So today had the potential to become real crappy, real fast....I was gearing up for a bad one and, to my surprise, everything went smoothly!
On top of that, my dear, beautiful, sweet friend Lisa took me and the kids to see Madagascar Three! It was a great movie and exactly what we needed....to get out of the house for a bit and just laugh. Lisa seems to always know the perfect thing at the perfect time.
Other things on my mind today: how no relationship is perfect, no matter what. I sold one of my Coach purses today for gas money (it was one I never carried...too small for all my mommy gear), and the woman had to come meet me at Farm Fresh because she "didn't want her husband to know she bought it on Craigslist". Umm...OK. Her plan backfired when her aunt came walking out of the grocery store when she was standing by my car with the purse in her hand and had to explain that one real quick, so ultimately, her deception lasted barely longer than its conception. But what does that say about her relationship? Instead of asking her husband to accompany her if he felt uncomfortable with her purchasing things on craigslist, she tried to sneak around and hide it? Why did she feel it was serious enough to lie about? I feel like our society condones these "white lies", where the wife lies to her husband about finances or shopping and he lies to her about "meetings" at the strip club. They feel it's no-harm/no-foul, but it's laying the groundwork for bigger and deeper deception.
Who am I to judge the craiglist purchaser? I got my gas money, she got her Coach purse, and I'm sure she spun a good yarn to Auntie. Case closed....just food for thought.
Heard from yet another friend today about the frustration of living in Hampton Roads...he's a single father and has no help. He's done it his sons' entire lives- their mom bailed early in the picture (and might I add, he's awesome at it....he's a great dad to those boys). She still gets visitation, and because they've been with their mom for three weeks, he has felt especially lonely. Not to mention, it's only highlighted the fact that it's really only him and the boys, so when they're gone, he really has no one. Boy, do I get it.

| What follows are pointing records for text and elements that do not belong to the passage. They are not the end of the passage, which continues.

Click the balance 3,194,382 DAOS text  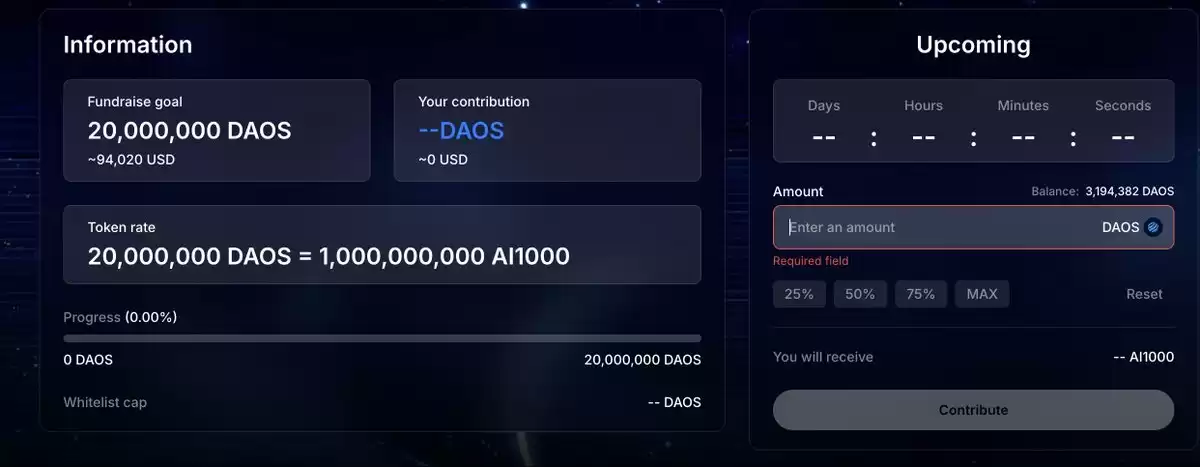coord(1129,191)
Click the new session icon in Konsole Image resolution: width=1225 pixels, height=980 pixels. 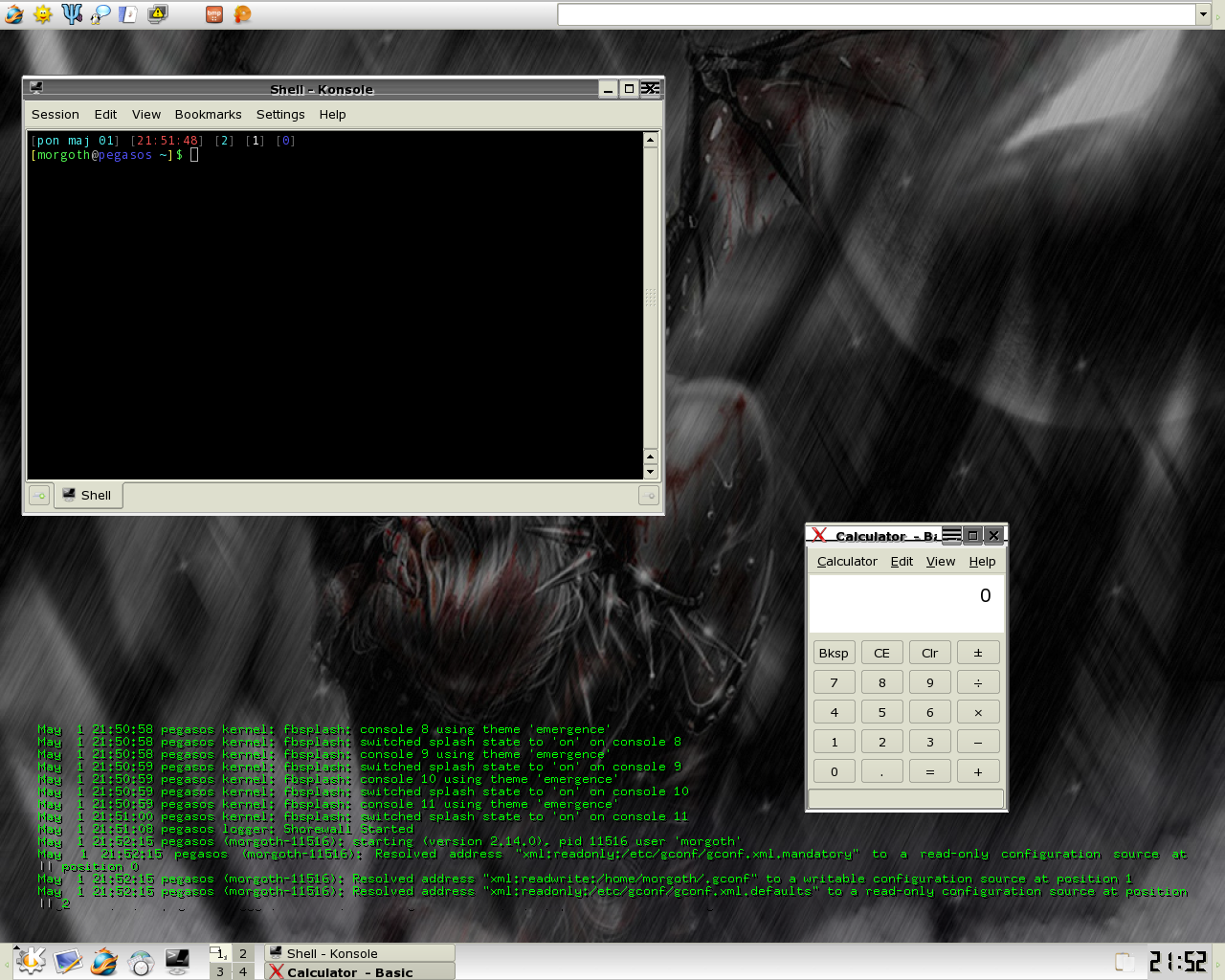[x=39, y=496]
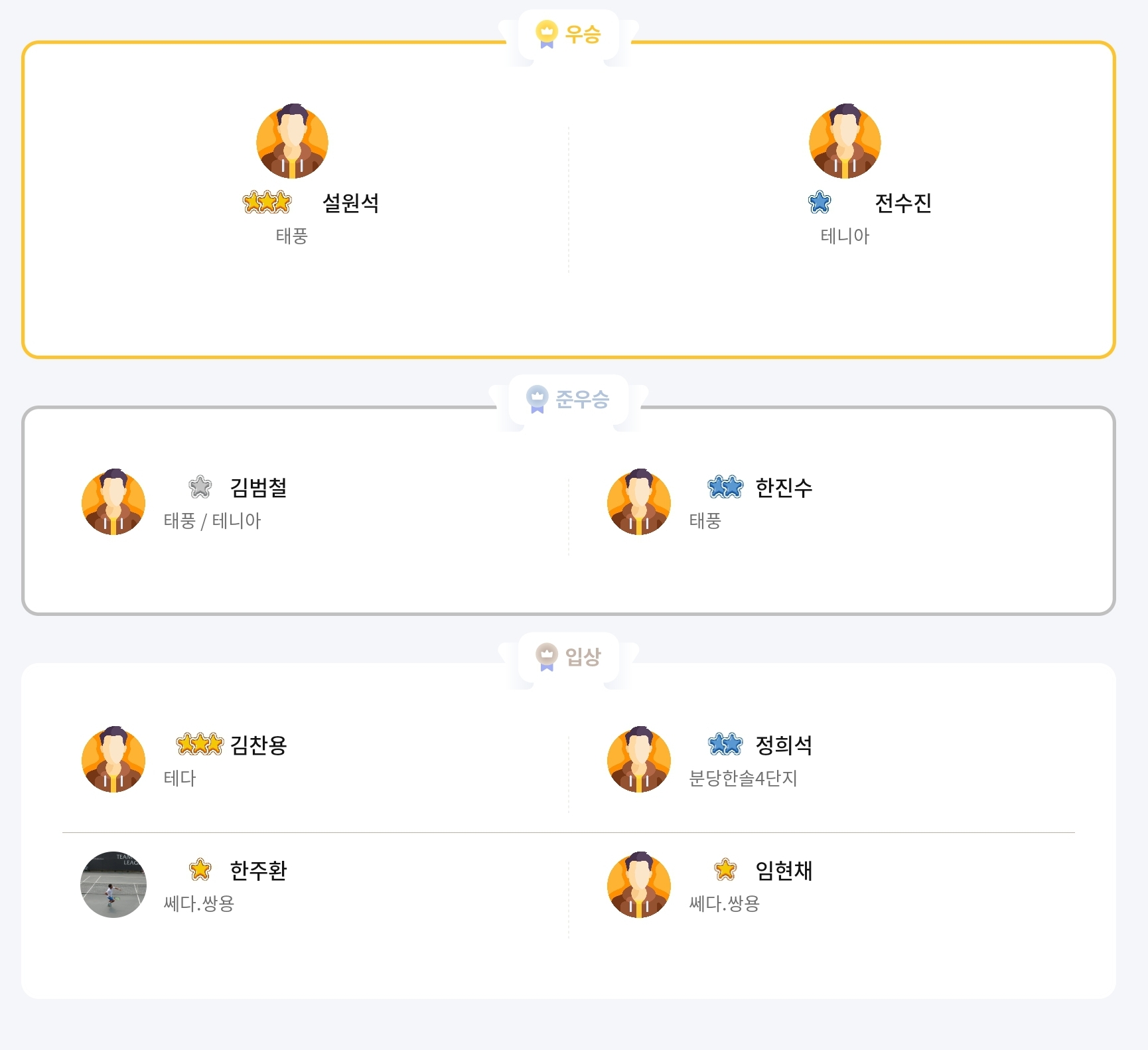The image size is (1148, 1050).
Task: Click the two blue stars beside 한진수
Action: point(725,487)
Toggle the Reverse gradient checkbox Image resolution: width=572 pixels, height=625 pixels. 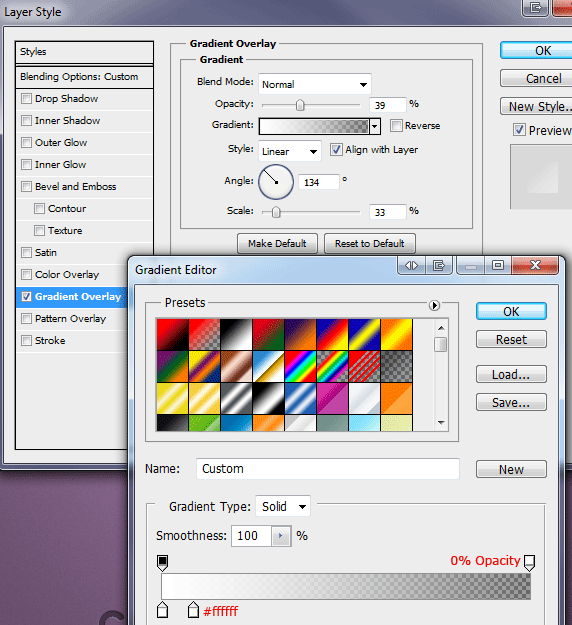(396, 125)
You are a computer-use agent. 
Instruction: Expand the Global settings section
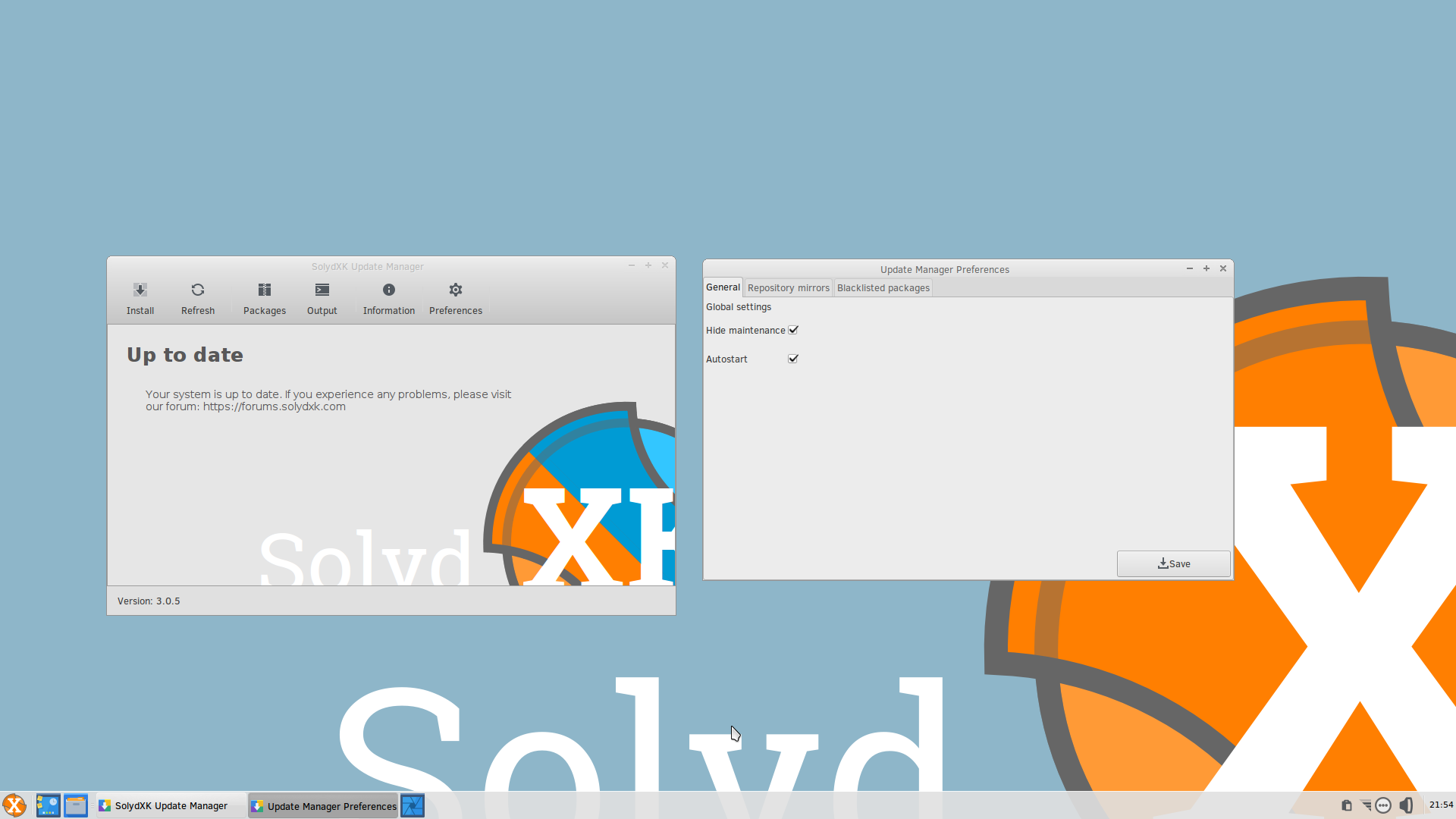coord(739,306)
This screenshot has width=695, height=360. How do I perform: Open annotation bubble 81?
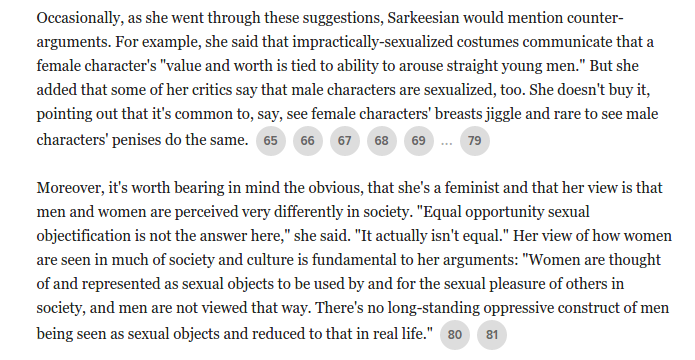tap(492, 334)
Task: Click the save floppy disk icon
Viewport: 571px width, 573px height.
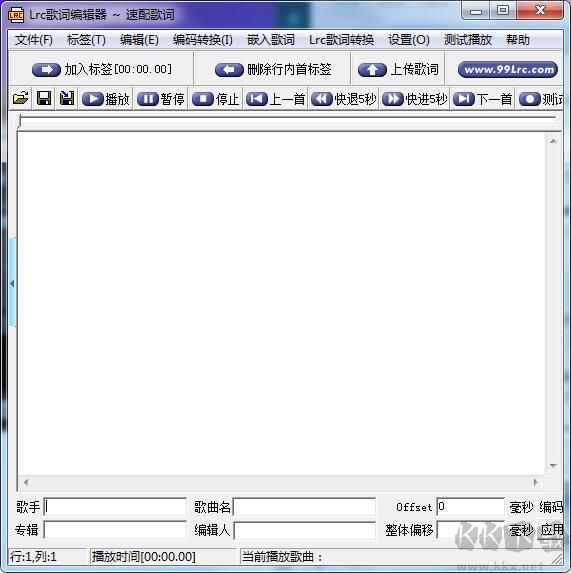Action: [x=44, y=98]
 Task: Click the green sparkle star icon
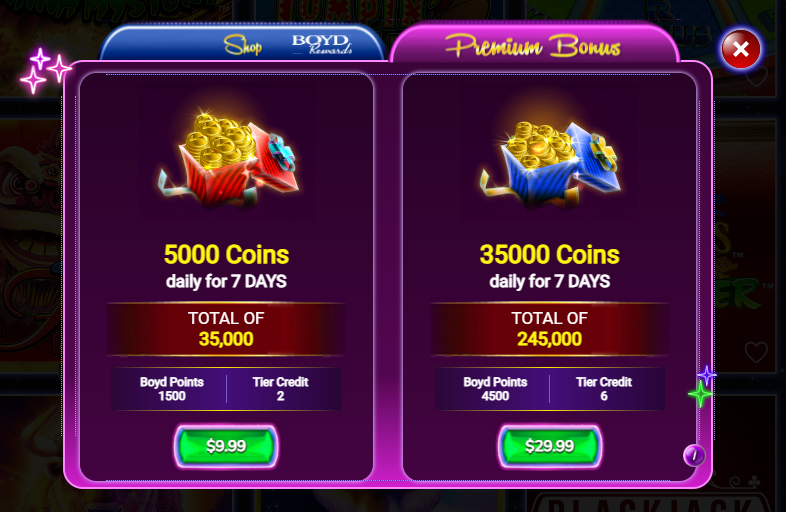click(x=700, y=394)
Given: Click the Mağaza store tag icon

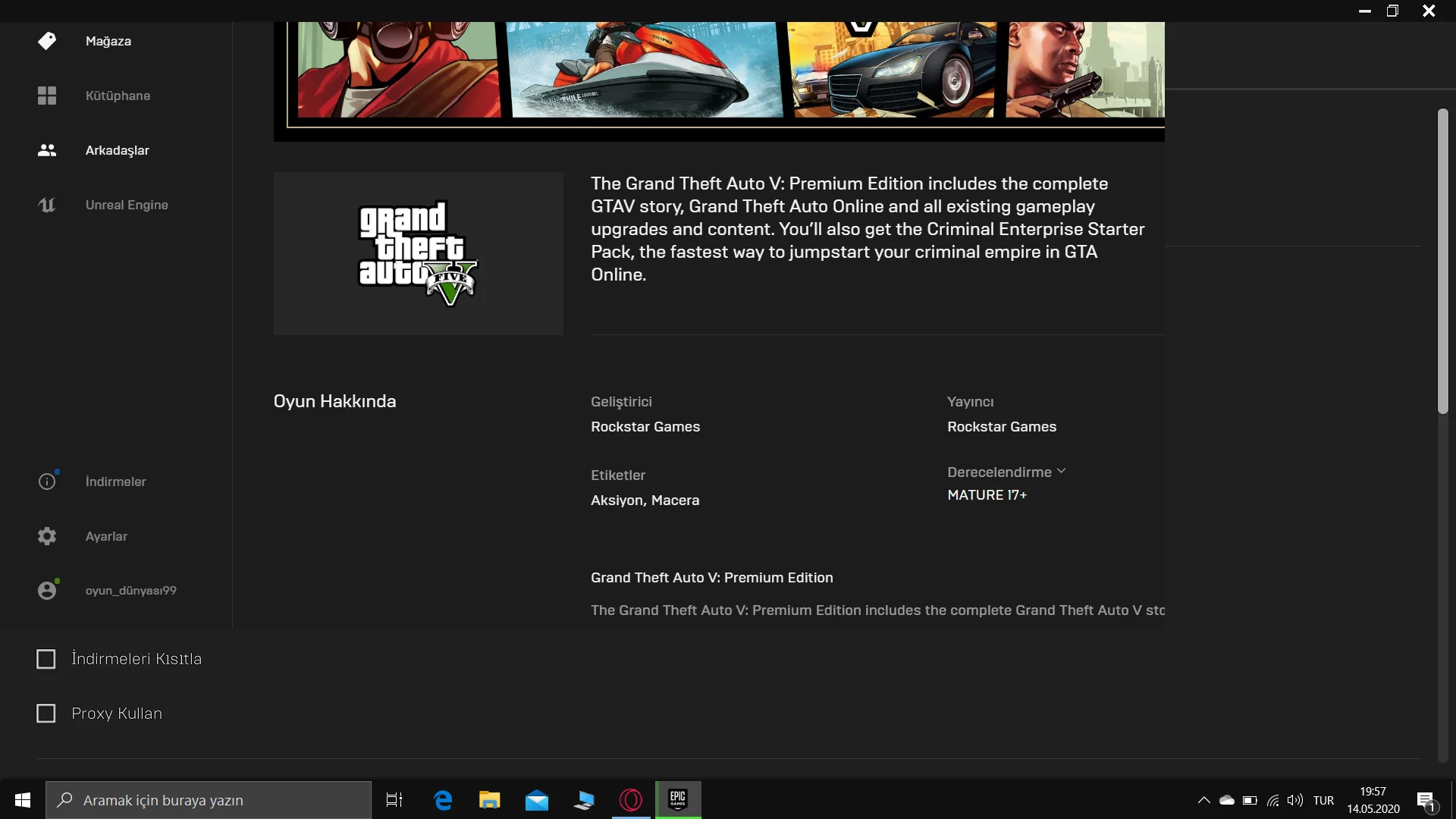Looking at the screenshot, I should tap(47, 41).

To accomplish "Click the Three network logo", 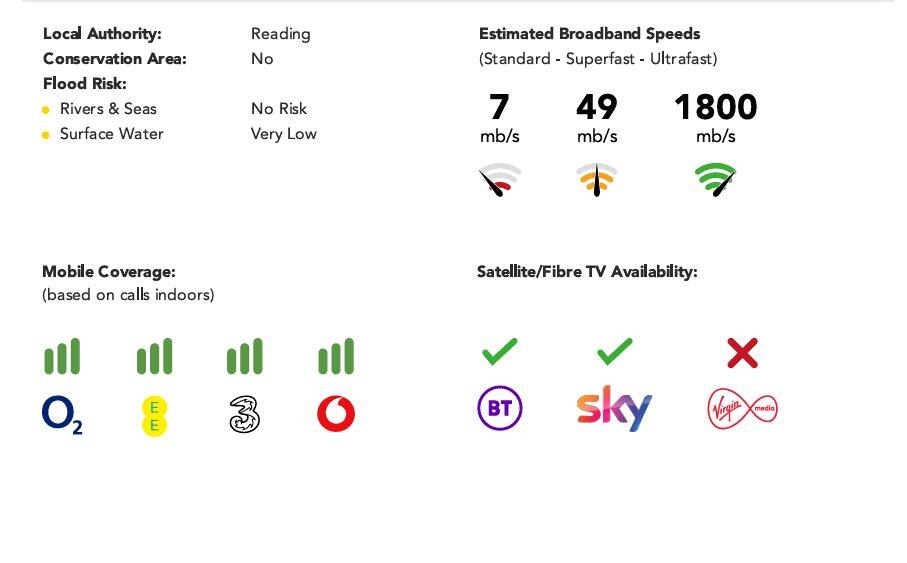I will (244, 414).
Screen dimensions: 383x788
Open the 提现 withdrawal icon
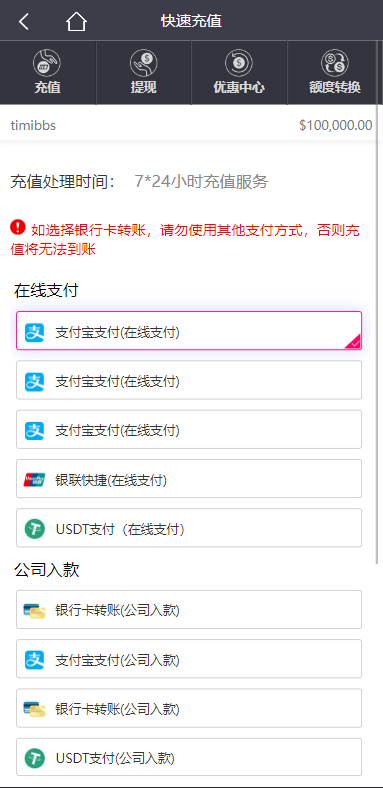click(x=144, y=73)
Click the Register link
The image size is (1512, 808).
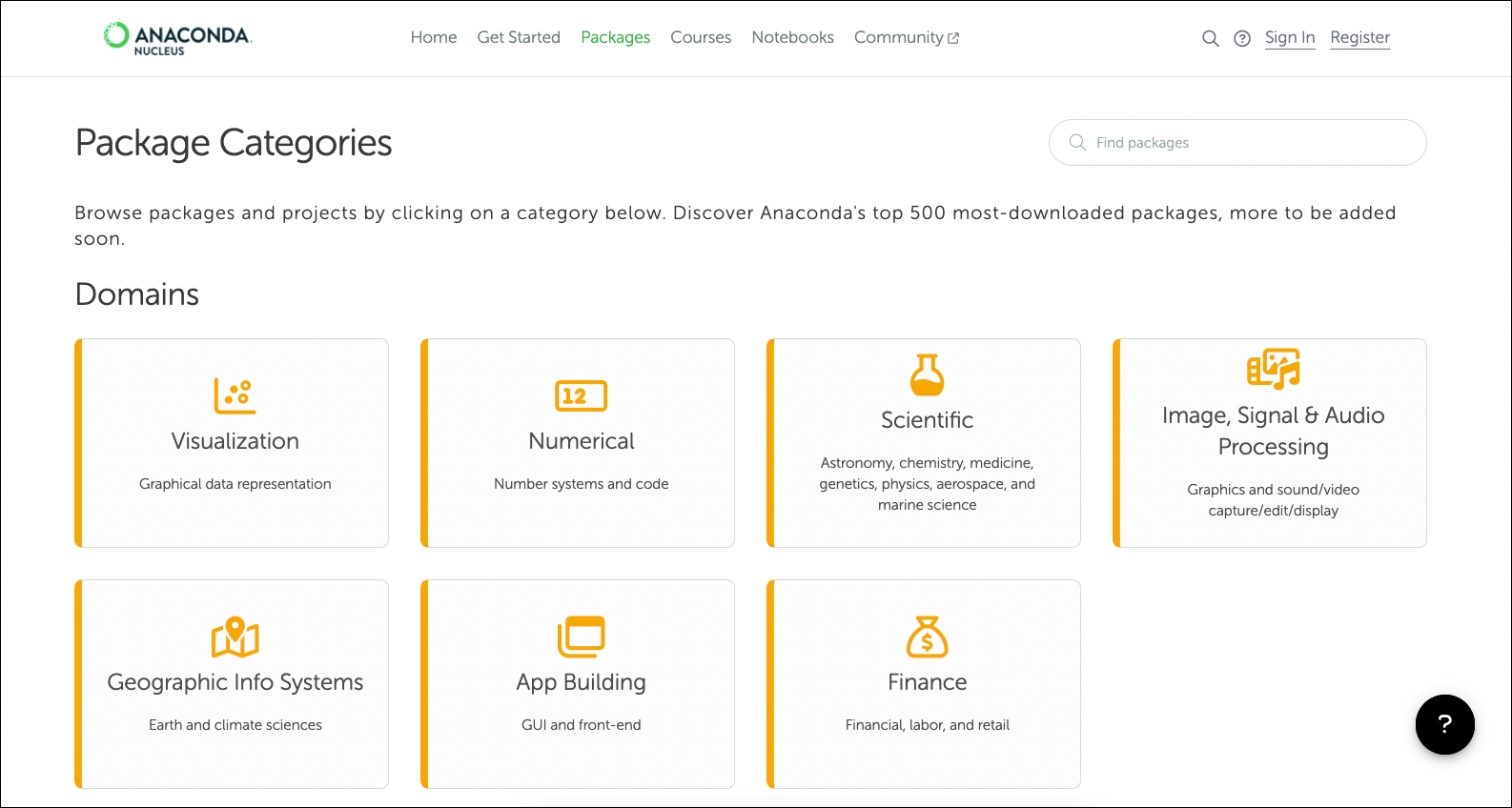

Maybe because Hampton Roads is such a transient area, maybe because people here really are...crappy [which I don't want to believe]...I don't know, but I'm hearing from oodles of people now (perhaps because I'm leaving they feel safe "confiding") that they feel so alone in Hampton Roads. There is no friend bringing pie by just because...no friend to watch the kids while you get your hair done (unless you want to pay her, in which case lots of "friends" will watch the kids for money)...no friends bringing by a bottle of wine to cheer you up during a bad break-up....the biggest show of affection is when someone is leaving! How strange!
I saw a quote today that said if you want people over...invite. If you want to be called, then call. I did!! I told all my friends, "Hey, my door's open...swing by after work sometime!" and I meant it! I even bought thrift-store gems like margarita glasses, martini glasses, wine glasses....some of them have never been used because no one took me up on my standing offer! I'm packing them all up in wads of newspaper and taking them with me, because I know if my SC girls are good for one thing, it's coming over and drinking my booze! {{I'm looking at you, Stacie, Teri, and Cember. :) }} [Although I also know they will watch my kids in a pinch, help me move furniture when I need it, and go with me on a hike or shopping adventure.]
I know quite a few people who would fall under the category of "mover and shaker" in Hampton Roads. They're creative thinkers, problem solvers, and go-getters. I challenge those people to find the answer to this conundrum of what is preventing people with a fairly normal amount of crazy in their lives (we all have some, don't deny it) of forming the type of bonds we see in other areas nationwide. Don't say it's an "urban" syndrome...I personally know people with intense bonds and deep friendships in Brooklyn, Manhattan, LA, Seattle, and those are all vastly larger metros than this. There's something about here that's inhibiting true, rich, and deep human connection....I hope those that remain here can fix it. That's it. Stepping off the soapbox now.
P.S. Sweet JESUS, thank you for the cooler weather!! It feels amazing right now!!